Berdasarkan catatan Tauhid, rata-rata produksi CPO sekitar 53 juta ton per tahun di RI. Dari total tersebut, 33 juta-34 juta ton CPO diekspor, 7 juta-8 juta ton CPO untuk kebutuhan biodiesel, dan 11 juta ton untuk industri di dalam negeri termasuk minyak goreng.
"Dua tahun selama covid-19 tidak ada pergerakan ekspor istimewa, artinya CPO normal diproduksi segitu," imbuh Tauhid.
Namun, pemerintah harus memeriksa CPO itu mengalir ke industri mana saja. Apakah ke produsen minyak goreng atau ke sektor lain.
"Artinya kalau memang dari CPO tidak ada masalah, tapi ke industrinya ada masalah, apakah barang itu (CPO) mereka (produsen minyak goreng) beli atau tidak," papar Tauhid.
Ia mengatakan penyelidikan juga dapat dilakukan oleh KPPU. Pasalnya, mulai dari ritel hingga produsen minyak goreng berpotensi melakukan penyelewengan di balik kelangkaan minyak goreng murah.
"Dugaan kelangkaan minyak goreng ini kan rantai pasok bukan hanya satu dua pihak. Ada potensi di masing-masing pihak, sehingga barang hilang," ucap Tauhid.
Tauhid tak berniat menuduh salah satu pihak. Namun, pemerintah harus melakukan investigasi agar sumber masalah kelangkaan minyak goreng menjadi terang benderang.
"Tidak menuduh masing-masing pihak.
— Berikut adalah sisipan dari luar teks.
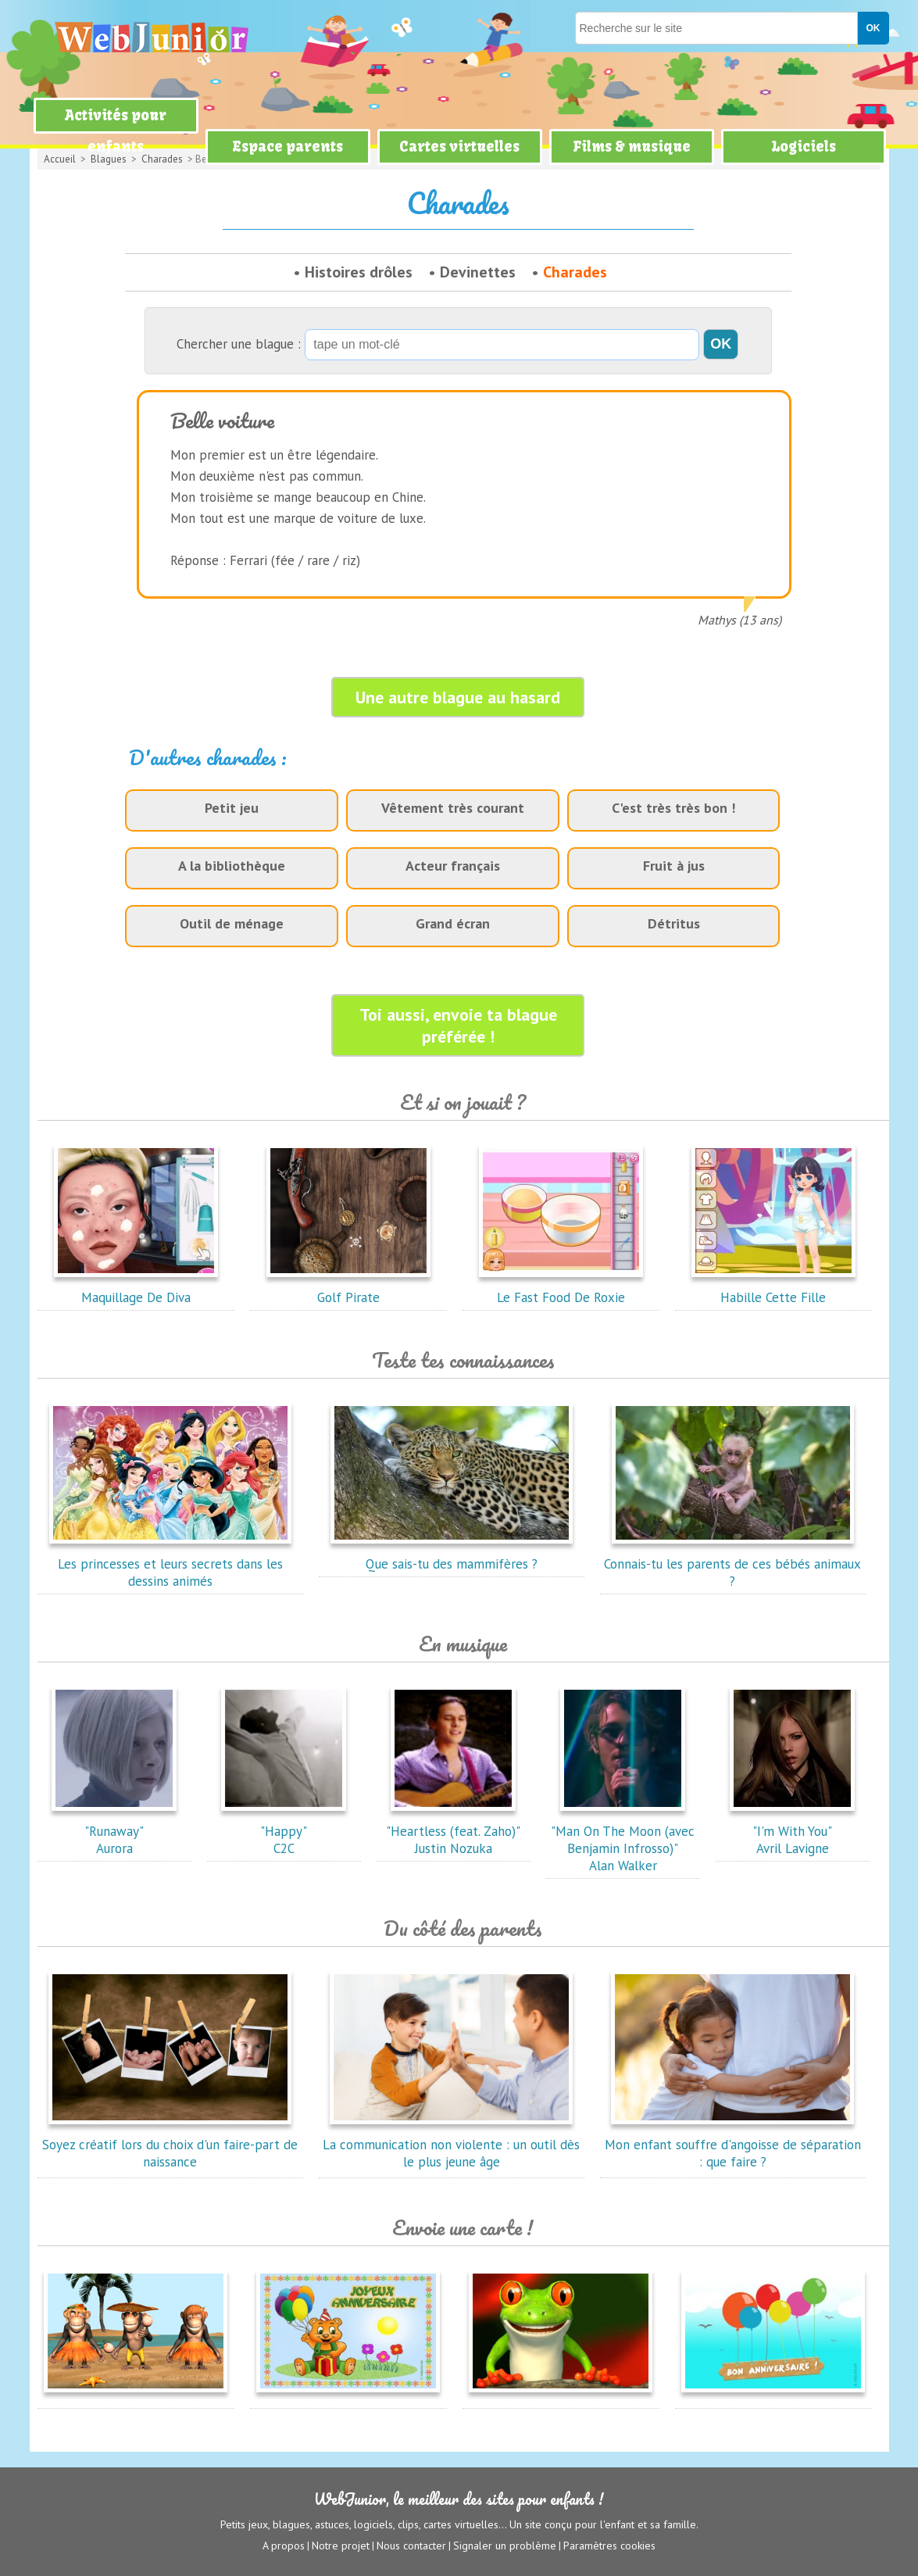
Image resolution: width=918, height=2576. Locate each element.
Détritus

Tapi kenapa barang itu hilang, lakukan investigasi," ujarnya.
Dari sisi ritel, Corporate Affairs Director PT Sumber Alfaria Trijaya Tbk (Alfamart) Solihin mengklaim jumlah stok di gudang Alfamart dan Alfamidi sudah meningkat dari sekitar 200 ribu liter menjadi 900 ribu liter. Meski begitu, jumlahnya masih di bawah kebutuhan masyarakat yang mencapai 3 juta liter.
"Saat ini ada perbaikan dari 200 ribu liter sekarang 900 ribu ritel. Kalau ditanya butuh, kami butuh 3 juta liter sekali kirim paling tidak," ungkap Solihin.
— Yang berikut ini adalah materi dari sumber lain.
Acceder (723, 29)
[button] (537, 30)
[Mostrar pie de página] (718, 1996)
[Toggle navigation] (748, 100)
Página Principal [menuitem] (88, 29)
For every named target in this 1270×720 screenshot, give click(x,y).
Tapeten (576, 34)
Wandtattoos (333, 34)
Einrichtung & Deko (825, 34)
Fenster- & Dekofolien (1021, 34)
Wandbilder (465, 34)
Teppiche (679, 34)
Ia mengatakan pasokan minyak goreng di gudang milik Alfamart dan Alfamidi meningkat setelah pihak Kementerian Perdagangan menegur distributor atau produsen.
"Sejak menteri (perdagangan) mungkin memberi teguran kepada para distributor, produsen, ada penambahan suplai," ujar Solihin.
Menurut Solihin, perusahaan biasanya langsung memasok seluruh gerai yang membutuhkan stok minyak goreng. Jika pasokan di gudang habis, maka perusahaan akan otomatis melakukan PO terhadap produsen.
"Kalau (stok di gudang) mendekati jumlah tertentu kami order otomatis," imbuh Solihin.
Namun, ia menilai kebiasaan masyarakat yang langsung memborong minyak goreng membuat pasokan langsung ludes seketika. Padahal, masyarakat dapat membeli minyak goreng sesuai kebutuhan rumah tangga.
"Kalau sekarang masyarakat cara belinya seperti ini, mau stok berapa pun akan habis. Tapi kalau masyarakat hanya beli untuk kebutuhan rumah, rasanya tidak akan sampai kosong seperti ini, karena sekarang barang datang berapa jam sudah habis," jelas Solihin.
Solihin berharap distribusi pasokan minyak goreng bisa lebih baik ke depannya. Ia menampik kekosongan stok minyak goreng di ritel modern karena ada indikasi penimbunan.
"Tidak lah, berpikiran seperti itu saja tidak," tegas Solihin.
Sementara, Marketing Director PT Indomarco Prismatama (Indomaret) Darmawie Alie mengatakan pihaknya membutuhkan peran pemasok untuk menyediakan minyak goreng Rp14 ribu per liter.
"Untuk mengisi kekosongan perlu di-support suplai dari pemasok," ucap Darmawie.
Untuk satu kali PO, sambung dia, biasanya akan berisi 1.000-2.000 karton. Satu karton berisi enam kemasan minyak goreng ukuran 2 liter.
Jika sekali PO berisi 1.000-2.000 karton, maka seharusnya barang yang datang mencapai 6.000 sampai 12 ribu kemasan minyak goreng berukuran 2 liter.
Namun, itu semua tetap akan bergantung dengan jumlah stok yang dimiliki oleh pemasok.
"(Satu kali PO) tergantung dari jumlah yang dipunyai pemasok. Kalau satu kali PO bisa 1.000-2.000 karton," jelas Darmawie.